Welcome to Hachi Report, a monthly newsletter breaking down recent developments in the manga and manhwa world! Thanks to the efforts of our hardworking delivery fox Hachi, we have all the information you need about upcoming comics, new and notable events, and backstage publisher maneuvering. This month: the death of a manga master, a new BookWalker struggles to be born, and Chainsaw Man is crazy good one last time.

Licensing Highlights

Secondhand Sisters

The cover of Secondhand Sisters, featuring two women holding a man from either side.

Writer/Artist: Battan
Publisher: Kodansha
Debut: Spring 2026

Synopsis: Jun’s sister Ran has a lifelong habit of “borrowing” her things. After being reunited at their mother’s funeral, she’s stuck living with Ran and her husband – AKA the ex Ran stole from her!

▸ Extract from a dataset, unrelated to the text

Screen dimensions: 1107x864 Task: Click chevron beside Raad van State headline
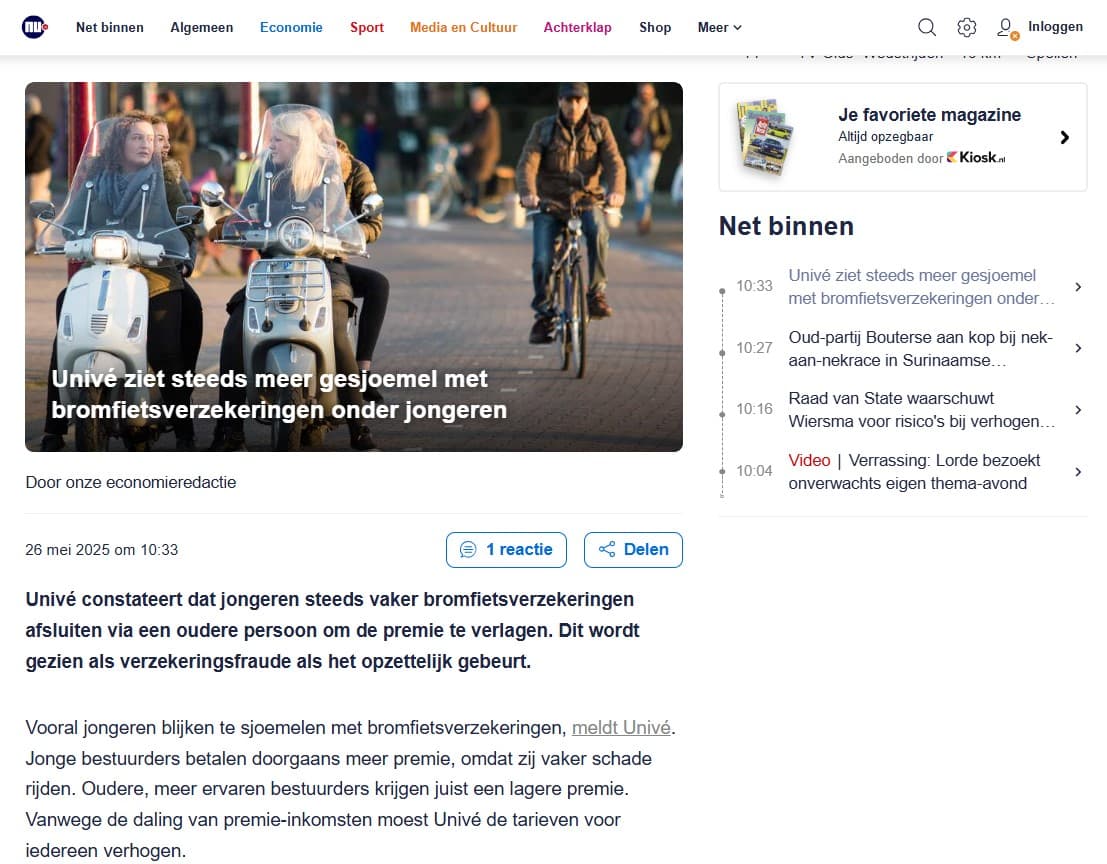(1077, 410)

The Pitch: Battan’s name is all I need to hear; Run Away With Me, Girl is one of my all-time favorite manga.

What Six Survivors Told

The cover of What Six Survivors Told, featuring six people: one holding a guitar, one wearing a sweatshirt, one wearing glasses, one with a cool hat, one holding a pillow and one wearing a white button-down shirt and red tie.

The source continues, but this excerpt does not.